-- Begin --

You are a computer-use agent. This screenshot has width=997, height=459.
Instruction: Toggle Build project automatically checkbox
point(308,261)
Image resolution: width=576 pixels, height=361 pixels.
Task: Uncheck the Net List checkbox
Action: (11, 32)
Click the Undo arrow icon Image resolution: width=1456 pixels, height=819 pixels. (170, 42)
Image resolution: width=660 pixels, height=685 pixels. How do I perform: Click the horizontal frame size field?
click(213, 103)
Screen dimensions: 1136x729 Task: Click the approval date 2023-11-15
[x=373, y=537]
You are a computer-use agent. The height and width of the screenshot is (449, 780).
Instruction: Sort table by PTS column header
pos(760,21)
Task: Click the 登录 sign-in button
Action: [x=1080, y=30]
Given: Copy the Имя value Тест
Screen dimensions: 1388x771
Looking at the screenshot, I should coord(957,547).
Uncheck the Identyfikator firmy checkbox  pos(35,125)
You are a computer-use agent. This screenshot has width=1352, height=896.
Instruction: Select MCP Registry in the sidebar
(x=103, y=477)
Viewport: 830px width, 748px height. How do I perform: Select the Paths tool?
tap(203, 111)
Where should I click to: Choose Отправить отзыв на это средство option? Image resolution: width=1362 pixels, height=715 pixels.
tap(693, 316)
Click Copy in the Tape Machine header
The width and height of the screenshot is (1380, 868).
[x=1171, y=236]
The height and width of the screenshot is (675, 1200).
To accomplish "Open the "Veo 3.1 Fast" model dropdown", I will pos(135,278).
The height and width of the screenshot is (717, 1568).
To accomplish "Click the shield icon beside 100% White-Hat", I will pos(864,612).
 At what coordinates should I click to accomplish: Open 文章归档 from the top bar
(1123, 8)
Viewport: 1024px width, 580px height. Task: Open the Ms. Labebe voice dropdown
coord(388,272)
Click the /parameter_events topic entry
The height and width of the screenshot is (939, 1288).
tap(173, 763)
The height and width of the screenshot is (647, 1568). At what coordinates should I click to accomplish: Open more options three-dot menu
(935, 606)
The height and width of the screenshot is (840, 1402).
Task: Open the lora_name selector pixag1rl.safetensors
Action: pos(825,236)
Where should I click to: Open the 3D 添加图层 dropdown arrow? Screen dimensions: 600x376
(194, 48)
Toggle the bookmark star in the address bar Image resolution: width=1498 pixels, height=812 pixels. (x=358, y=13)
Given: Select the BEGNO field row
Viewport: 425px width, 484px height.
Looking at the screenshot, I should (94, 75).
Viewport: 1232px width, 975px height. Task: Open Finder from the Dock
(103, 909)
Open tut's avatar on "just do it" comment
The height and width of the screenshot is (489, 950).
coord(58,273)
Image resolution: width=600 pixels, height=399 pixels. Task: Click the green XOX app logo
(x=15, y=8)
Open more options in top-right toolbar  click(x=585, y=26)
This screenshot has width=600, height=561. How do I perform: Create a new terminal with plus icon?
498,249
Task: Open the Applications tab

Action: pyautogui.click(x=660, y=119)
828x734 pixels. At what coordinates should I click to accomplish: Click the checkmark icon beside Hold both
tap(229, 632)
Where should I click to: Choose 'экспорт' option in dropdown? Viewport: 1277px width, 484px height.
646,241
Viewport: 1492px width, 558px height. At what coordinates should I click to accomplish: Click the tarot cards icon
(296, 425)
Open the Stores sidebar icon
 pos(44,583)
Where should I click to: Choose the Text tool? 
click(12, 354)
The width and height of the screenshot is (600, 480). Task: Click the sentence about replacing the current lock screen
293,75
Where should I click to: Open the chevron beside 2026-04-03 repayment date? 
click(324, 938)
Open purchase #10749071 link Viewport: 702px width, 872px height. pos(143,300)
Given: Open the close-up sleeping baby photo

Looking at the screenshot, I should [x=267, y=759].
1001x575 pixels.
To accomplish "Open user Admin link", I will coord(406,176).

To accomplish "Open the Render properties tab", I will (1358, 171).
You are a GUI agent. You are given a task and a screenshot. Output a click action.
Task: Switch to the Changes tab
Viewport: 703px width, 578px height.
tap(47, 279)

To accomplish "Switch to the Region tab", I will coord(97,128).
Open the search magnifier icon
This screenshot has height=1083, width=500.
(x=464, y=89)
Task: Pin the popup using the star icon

-- End --

» **Problem details**:
Copy all of the material above line for line, with no changes.

» **Exercise result**:
You are a computer-use agent. This screenshot has width=997, height=459.
Instruction: Toggle Build project automatically checkbox
point(308,261)
Image resolution: width=576 pixels, height=361 pixels.
Task: Uncheck the Net List checkbox
Action: (11, 32)
Click the Undo arrow icon Image resolution: width=1456 pixels, height=819 pixels. (170, 42)
Image resolution: width=660 pixels, height=685 pixels. How do I perform: Click the horizontal frame size field?
click(213, 103)
Screen dimensions: 1136x729 Task: Click the approval date 2023-11-15
[x=373, y=537]
You are a computer-use agent. The height and width of the screenshot is (449, 780).
Instruction: Sort table by PTS column header
pos(760,21)
Task: Click the 登录 sign-in button
Action: [x=1080, y=30]
Given: Copy the Имя value Тест
Screen dimensions: 1388x771
Looking at the screenshot, I should coord(957,547).
Uncheck the Identyfikator firmy checkbox  pos(35,125)
You are a computer-use agent. This screenshot has width=1352, height=896.
Instruction: Select MCP Registry in the sidebar
(x=103, y=477)
Viewport: 830px width, 748px height. How do I perform: Select the Paths tool?
tap(203, 111)
Where should I click to: Choose Отправить отзыв на это средство option? Image resolution: width=1362 pixels, height=715 pixels.
tap(693, 316)
Click Copy in the Tape Machine header
The width and height of the screenshot is (1380, 868).
[x=1171, y=236]
The height and width of the screenshot is (675, 1200).
To accomplish "Open the "Veo 3.1 Fast" model dropdown", I will pos(135,278).
The height and width of the screenshot is (717, 1568).
To accomplish "Click the shield icon beside 100% White-Hat", I will pos(864,612).
 At what coordinates should I click to accomplish: Open 文章归档 from the top bar
(1123, 8)
Viewport: 1024px width, 580px height. Task: Open the Ms. Labebe voice dropdown
coord(388,272)
Click the /parameter_events topic entry
The height and width of the screenshot is (939, 1288).
tap(173, 763)
The height and width of the screenshot is (647, 1568). At what coordinates should I click to accomplish: Open more options three-dot menu
(935, 606)
The height and width of the screenshot is (840, 1402).
Task: Open the lora_name selector pixag1rl.safetensors
Action: pos(825,236)
Where should I click to: Open the 3D 添加图层 dropdown arrow? Screen dimensions: 600x376
(194, 48)
Toggle the bookmark star in the address bar Image resolution: width=1498 pixels, height=812 pixels. (x=358, y=13)
Given: Select the BEGNO field row
Viewport: 425px width, 484px height.
Looking at the screenshot, I should (94, 75).
Viewport: 1232px width, 975px height. Task: Open Finder from the Dock
(103, 909)
Open tut's avatar on "just do it" comment
The height and width of the screenshot is (489, 950).
coord(58,273)
Image resolution: width=600 pixels, height=399 pixels. Task: Click the green XOX app logo
(x=15, y=8)
Open more options in top-right toolbar  click(x=585, y=26)
This screenshot has width=600, height=561. How do I perform: Create a new terminal with plus icon?
498,249
Task: Open the Applications tab

Action: pyautogui.click(x=660, y=119)
828x734 pixels. At what coordinates should I click to accomplish: Click the checkmark icon beside Hold both
tap(229, 632)
Where should I click to: Choose 'экспорт' option in dropdown? Viewport: 1277px width, 484px height.
646,241
Viewport: 1492px width, 558px height. At what coordinates should I click to accomplish: Click the tarot cards icon
(296, 425)
Open the Stores sidebar icon
 pos(44,583)
Where should I click to: Choose the Text tool? 
click(12, 354)
The width and height of the screenshot is (600, 480). Task: Click the sentence about replacing the current lock screen
293,75
Where should I click to: Open the chevron beside 2026-04-03 repayment date? 
click(324, 938)
Open purchase #10749071 link Viewport: 702px width, 872px height. pos(143,300)
Given: Open the close-up sleeping baby photo

Looking at the screenshot, I should [x=267, y=759].
1001x575 pixels.
To accomplish "Open user Admin link", I will coord(406,176).

To accomplish "Open the Render properties tab", I will (1358, 171).
You are a GUI agent. You are given a task and a screenshot. Output a click action.
Task: Switch to the Changes tab
Viewport: 703px width, 578px height.
tap(47, 279)

To accomplish "Switch to the Region tab", I will coord(97,128).
Open the search magnifier icon
This screenshot has height=1083, width=500.
(x=464, y=89)
Task: Pin the popup using the star icon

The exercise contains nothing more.